High-income countries hold approximately 67 percent of the global infrastructure asset value. Middle-income countries (both upper and lower) account for 24.8 percent and 7.0 percent, respectively, while low-income countries represent only 0.6 percent. Surprisingly, LMICs face the highest relative risk, with a relative AAL ranging from 0.31 to 0.41 percent, compared to 0.14 percent in high-income countries.

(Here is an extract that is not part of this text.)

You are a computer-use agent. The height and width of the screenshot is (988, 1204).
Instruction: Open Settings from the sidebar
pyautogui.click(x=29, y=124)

Varying Climate Change Impact

While high-income countries anticipate an 11 percent increase in AAL due to climate change, middle-income countries may face an increase of 12-22 percent, and low-income countries could experience a daunting 33 percent rise.

The Cost Distribution

Interestingly, capital investment in infrastructure assets accounts for only 15-30 percent of the total expenditure over their design lifecycle. Operations and maintenance, on the other hand, contribute significantly, accounting for up to 70-85 percent of the total expenditure, according to CDRI.

Challenges Faced by LMICs

LMICs grapple with numerous complex challenges, including a substantial infrastructure deficit that hinders social and economic development. These nations often suffer from low-quality infrastructure due to poor governance, and disasters disrupt services, exacerbating their challenges.

The Call for Nature-Based Solutions

The report advocates for nature-based infrastructure systems, which cost only 51 percent of traditional grey infrastructure projects. These nature-based solutions provide a more sustainable approach to infrastructure development.